Gli hater non si fermano neanche di fronte a una neonata

Asel, otto giorni di vita e già soggetta a quell’odio insensato che popola i social e i vari mezzi di informazione. La sua colpa? Essere nata in una famiglia musulmana, trasferitasi da poco tempo in Austria.




La piccola, sin dal momento della sua nascita, è stata al centro dell’attenzione mediatica in quanto si trattava della prima neonata nata, in Austria, nel 2018: più precisamente, quarantasette minuti dopo la mezzanotte.

Vari quotidiani locali hanno deciso di dedicare alcuni trafiletti alla notizia, affiancando la foto che la ritrae in braccio ai genitori, Naime e Alper Tamga, che si mostrano all’obiettivo felici e fieri, ignari del ciclone mediatico che da lì a poco si sarebbe abbattuto su loro figlia. Colpevole di appartenere a una religione tanto odiata, di essere figlia di una madre che ha avuto l’ “ardire” di mostrarsi col velo, segno distintivo della religione musulmana che in Austria è mal vista.
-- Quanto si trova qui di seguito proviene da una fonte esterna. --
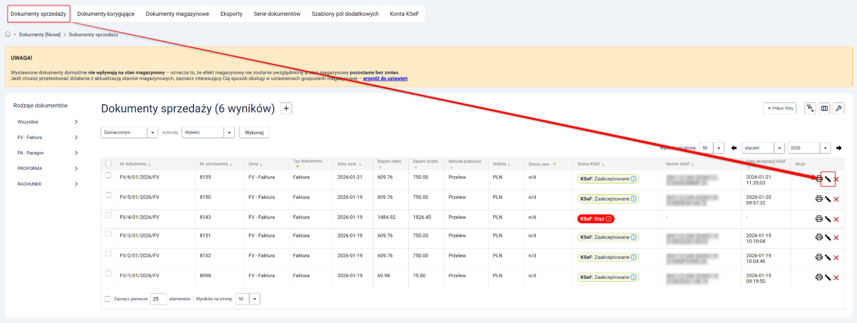Screen dimensions: 857x323
Task: Click the home breadcrumb icon
Action: 8,34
Un clima che si rispecchia anche nella salita al potere, lo scorso dicembre, del cancelliere Sebastian Kurz.




Lo stesso odio ingiustificato, la stessa frustrazione che spinge alcuni soggetti a scrivere commenti fuori da ogni logica, soprattutto se si pensa che sono rivolti a una neonata e alla sua famiglia che, in questo momento, dovrebbe pensare solo a godersi la gioia di una nuova vita.

Deportate la feccia immediatamente”, “Spero in una morte in culla”. Queste sono solo alcune delle parole dense d’odio riportate sotto l’immagine della famiglia, diffusa dall’Associazione degli ospedali di Vienna.




Per contrastare la “campagna d’odio, si sono mobilitate le associazioni che difendono i diritti dei migranti e rifugiati e il funzionario viennese della Caritas, Klaus Schwertner, che ha promosso una sorta di “contro attacco” social: ha chiesto, infatti, di condividere messaggi di sostegno ad Asel e ai genitori. E la risposta non si è fatta attendere: 17mila messaggi di amore e benvenuto, in poche ore.